Information zu weiteren Geschehnissen nach der Demonstration am 30.1.2021 in Innsbruck - (Beinhaltet die detailliertere Schilderung von Polizeigewalt.)

veröffentlicht am 2. Februar 2021

Solifoto aus Wien: UNSERE SOLIDARITÄT GEGEN IHRE REPRESSION!

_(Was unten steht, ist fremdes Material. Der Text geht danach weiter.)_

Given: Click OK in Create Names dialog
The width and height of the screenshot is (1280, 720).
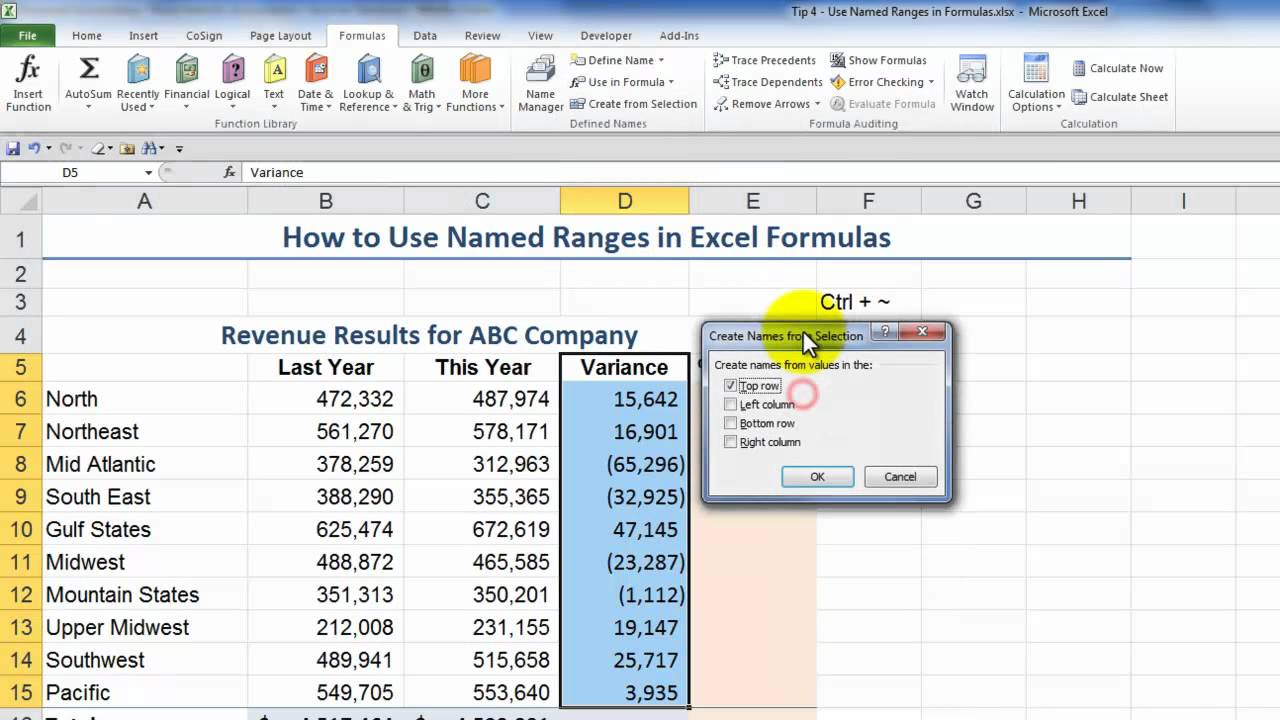Looking at the screenshot, I should click(817, 476).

Derzeit sind nach wie vor 2 Personen inhaftiert. Menschen die freigelassen wurden, berichteten von mutmaßlicher Repression:

Inhaftierte durften kein Telefonat führen, bei polizeilichen Amtshandlungen wurde keine Rücksicht auf Körperuntersuchung durch das gleiche Geschlecht genommen. Es fanden auch körperliche Übergriffe statt, indem beispielsweise einer Person bei der polizeilichen Körperuntersuchung von hinten in den Schritt gefasst wurde.
Darüber hinaus waren Menschen in Haft der Gefahr ausgesetzt sich an Covid 19 anzustecken, da die Polizei vieler Orts keinen Mund Nasen Schutz trug und Personen in Haft ihre FFp2 Masken entfernt wurden. Dies hatte zur Folge, dass sie mit anderen Menschen in einer Zelle ohne Maske und Mindestabstand eingesperrt waren. Auch wurde berichtet, dass in einer Zelle kein Waschbecken vorhanden war, so konnte sich nicht die Hände gewaschen werden nach der Benützung der Toilette, obwohl mehrmals darauf hingewiesen wurde, dass die betroffene Person ihre Periode hatte. Des Öfteren wurden auch sexistische Sprüche gegenüber weiblichen Personen in Haft vernommen.
Ebenfalls wurden vegetarischen Personen das Essen von fleischlosen Gerichten verweigert. Bei der Freilassung von Personen wurde ihnen mutmaßlich ein falscher Standort seitens der Polizei kommuniziert, so dass diese Personen mitten in der Nacht weit weg von Innsbruck auf der Straße standen. Solidarische Personen, vor der Polizei wartend, hatten ebenfalls unter Polizei Repression zu leiden. Somit gab es unzählige Anzeigen wegen angeblichen Verstößen.
Es sind bereits über 48 h nach der Verhaftungen vergangen, trotzdem sind immer noch 2 Menschen (oder mehr?) hinter Gittern. Auch Anwält*innen wird es derzeit unmöglich gemacht, diese Personen zu sprechen und sie somit zu unterstützen. Somit werden nach wie vor Grundrechte verletzt.
Viele Menschen haben bereits ihren Unmut über diverse Plattformen, wie soziale Medien, Politik, oder Presse kundgetan. Was jedoch für die Öffentlichkeit nicht ersichtlich ist, dass Repression nach wie vor stattfindet.
Auf der Demonstration wurden die Maßnahmen zu Einhaltung der Covid 19 Pandemie, die von Organisator*innen getroffen wurden, seitens der Polizei zur Nichte gemacht. Durch das Zusammendrängen der Demonstrant*innen und das zum Einsatz gekommene Pfefferspray wurde eine Panik ausgelöst. Somit konnten die Abstände nicht eingehalten werden, die Masken auf Grund von Pfefferspray nicht mehr getragen werden. Auch Körperkontakt war durch erste Hilfe Leistungen von Verletzten nicht mehr verhinderbar, da der Zugang für Sanitäter*innen/ Rettungswagen seitens der Polizei versperrt wurde. Die Polizei vor Ort zeigt Demonstrant*innen für Verstöße gegen Corona Maßnahmen an, die ihr Einsatz selbst verschuldete.
Das Demonstrationsrecht von ca. 800 Personen wurde seitens der Polizei gravierend missachtet. Nicht nur political profiling, sondern auch racial profiling fanden auf der Demo statt. Die Exekutive hat mutmaßlich und willkürlich GRUNDRECHTE, sowie MENSCHENRECHTE massiv verletzt. Die Folgen der Demonstration setzten sich fort.
Wir sind wütend, traurig und schockiert und fordern die sofortige Freilassung aller Inhaftierten.
Wir fordern von der Justiz, dass alle Anklagepunkte fallen gelassen werden.